I have started to build up the cowling. I am building it over the taped down center section to that the proper curvature of the deck is maintained.
Right now the entire hull with the wood work nearly complete weighs in at 2lb 3 oz. I am hoping that the overall boat when ready to race will come in between 5.5lbs to 6lbs. That would be a more than a pound lighter than the 7-11.
Update: The cowl is nearly done - just some sanding and work on the fillet at the bottom of the cowl to finish. The nose piece is also on so that pretty much completes all of the wood work. There will be some scale detail work to do in order to make the driver cockpit a bit more realistic, but I like the basic shapes. With the wood working finished the boat weighs 2lb 7oz., which is ok I think. The next item on the build list will be to do some fiberglass work on the sponsons and deck joints for a bit more strength.
The scale driver is on order - a 1/10th scale 70's era driver from Hansen racing along with their Merlin exhaust stacks. The plan for decals is to get a set of scale decals from Wesley's Custom Graphics.
For power I hope that the new Proboat and Aquacraft 1800Kv motors get approved for use in 1/10th scale at the PSFE winter meeting. If so then I think that one of those will be a good motor for this boat.
Just as a test I put a motor, rudder, strut, receiver, turn fin, 5000 mah batteries and everything else into the Oberto hull and weighed it.... 5lbs 1oz. Sweet. Obviously paint and some fiberglass are going to increase the final weight but with any luck we should stay under 5 1/2 pounds. That would be outstanding and almost 2 lbs lighter than the 7-11 and easily a pound lighter than the 1990 Oberto.
I also really like how the 82 Oberto has the main hull going up to about 7 inches behind the front tip of the sponsons, and there is a ton of room in the hull for moving the batteries around. With the 7-11 the batteries are 10" behind the sponsons and the 1990 Oberto has the batteries about 12" behind the sponson tips.

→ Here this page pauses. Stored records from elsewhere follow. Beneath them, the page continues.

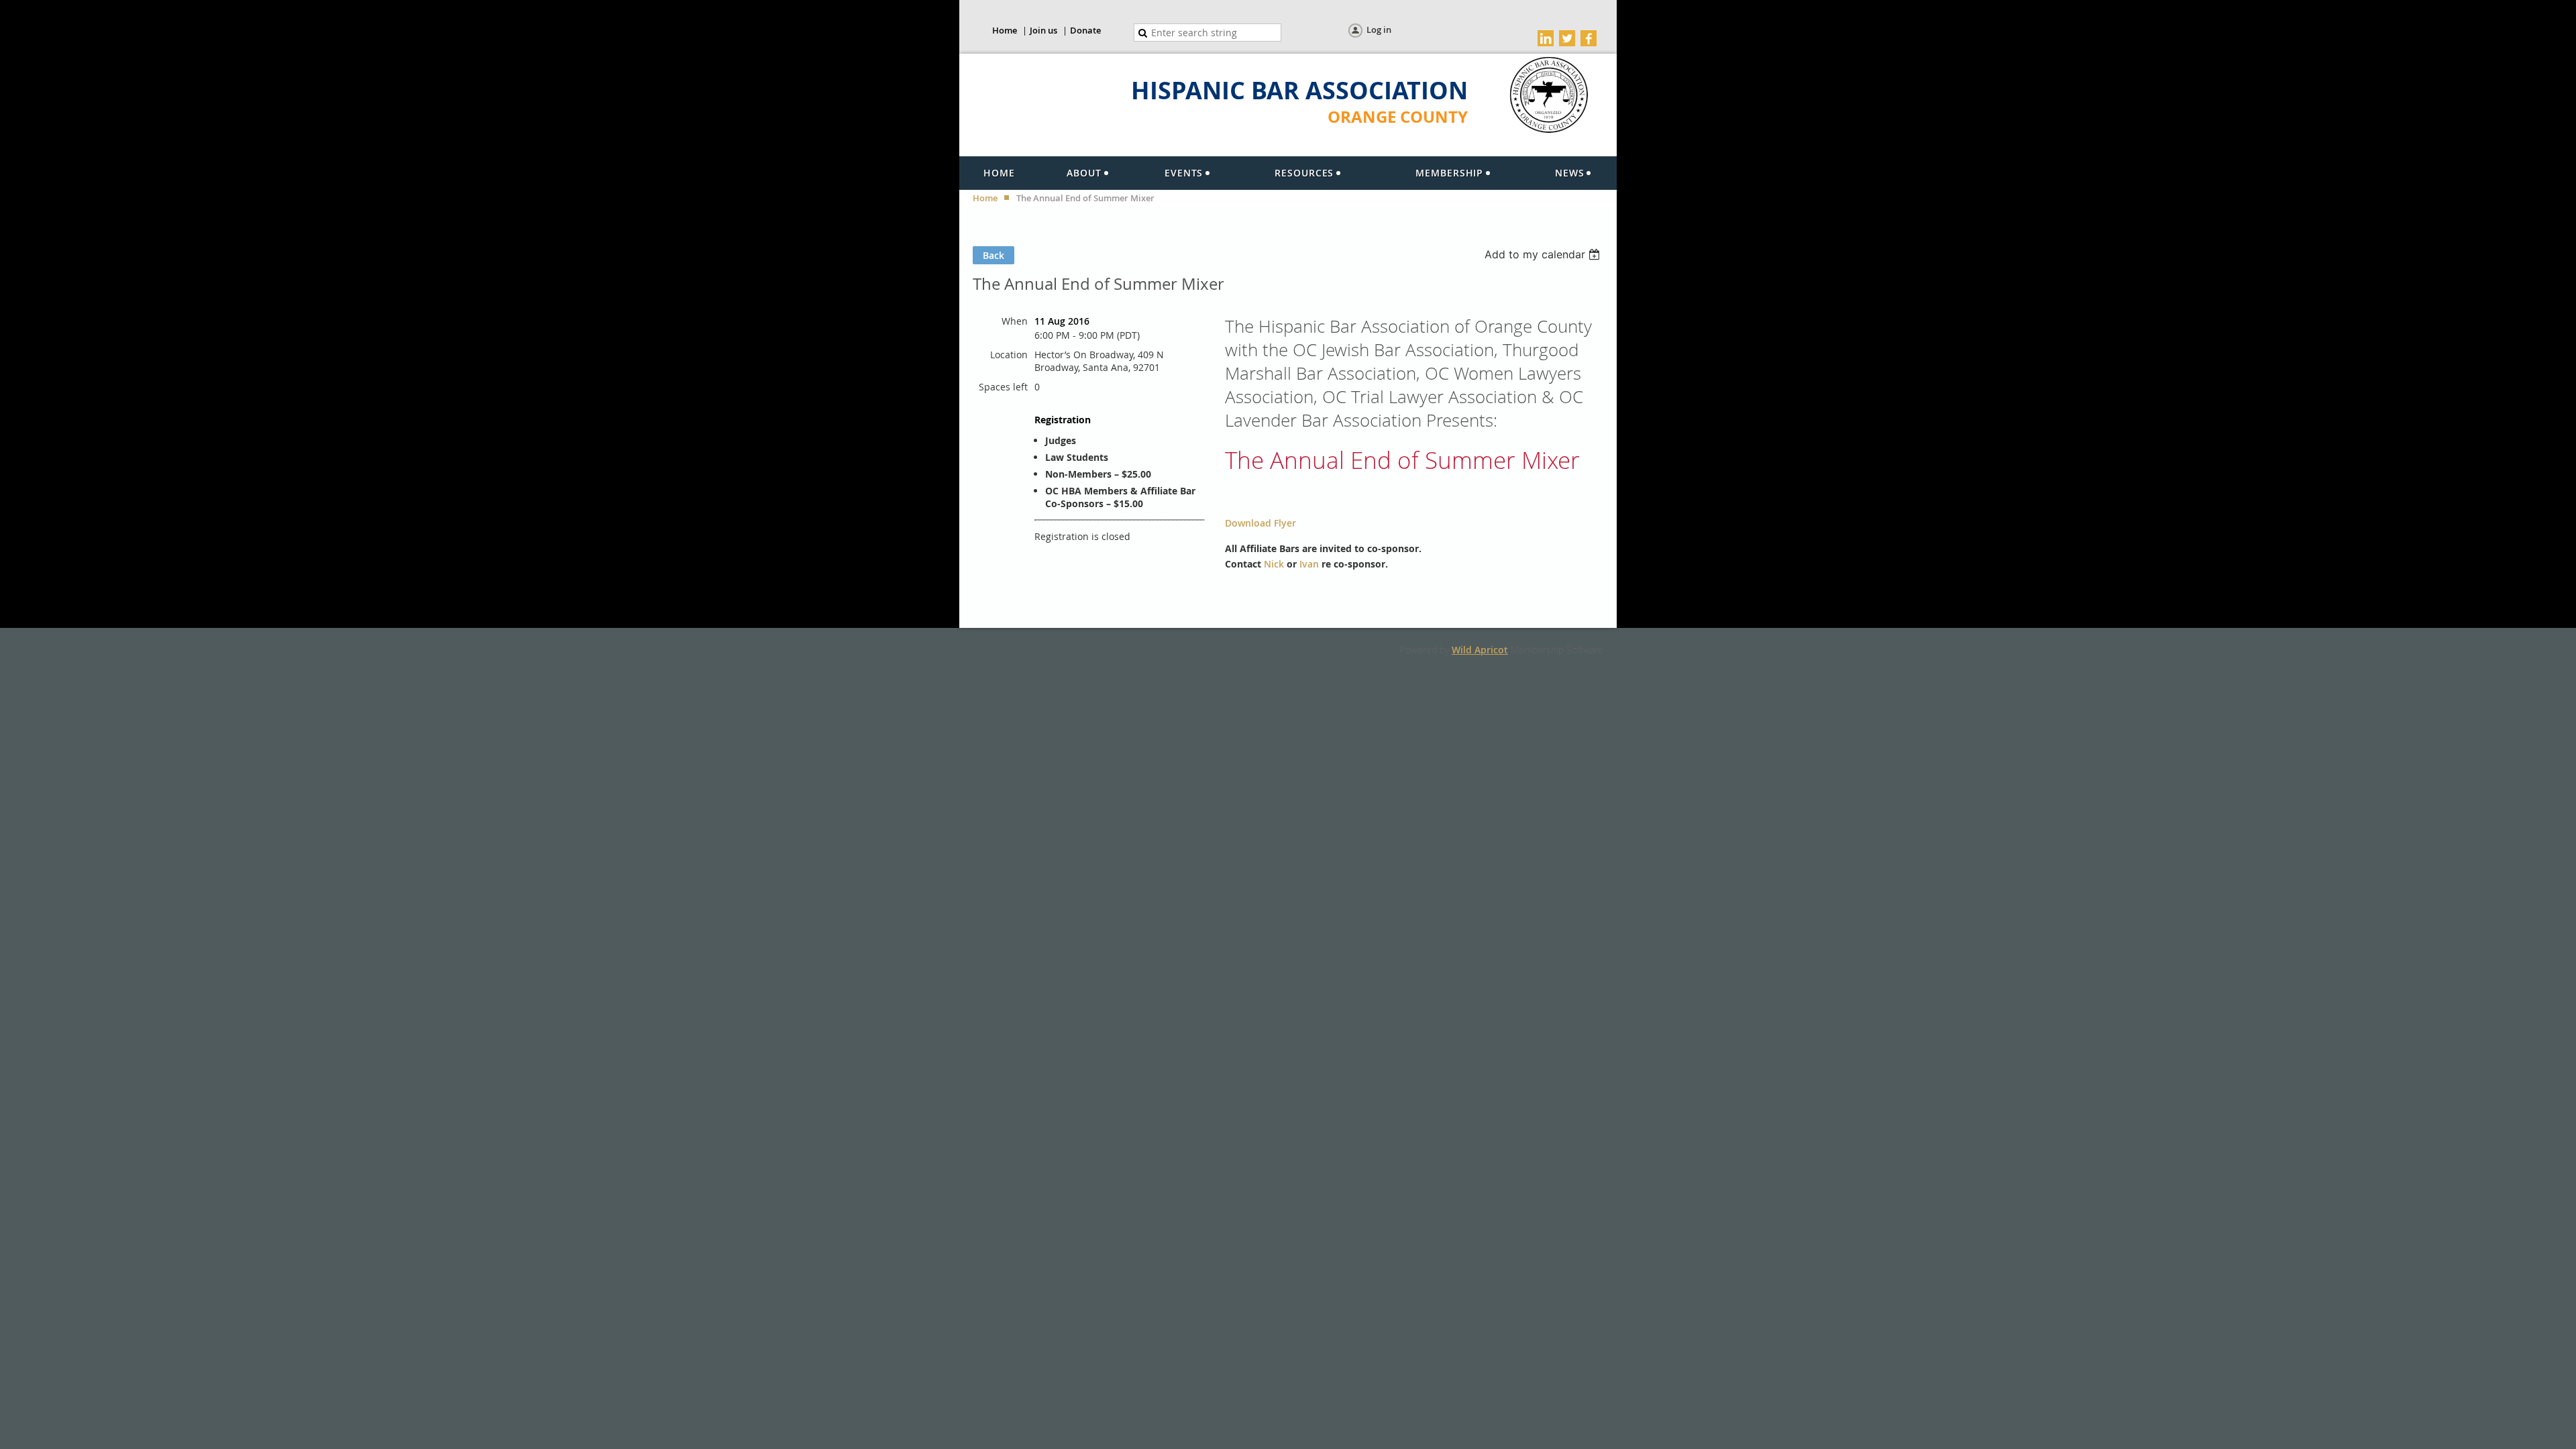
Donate (1085, 30)
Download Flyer (1260, 523)
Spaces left (1003, 386)
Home (1004, 30)
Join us (1043, 30)
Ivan (1309, 563)
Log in (1378, 29)
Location (1009, 354)
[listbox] (1544, 254)
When (1015, 321)
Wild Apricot (1480, 649)
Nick (1274, 563)
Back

That forward positioning and range of motion should really help with getting the CG right. Then if you consider that the boat does not have a rear tail - which is just more dead weight at the back of the boat, we have another little boost to getting the CG right.
So a little test: I put the hardware in the boat at the approximate locations where it would install. With the batteries at the nose the balance point was about 1 .5" behind the sponson. Moving the batteries back toward the motor changed the balance point to 2 1/2" behind the sponson. That is a nice adjustment range and would seem to be right at the sweet spot for balance. No extra nose weight required.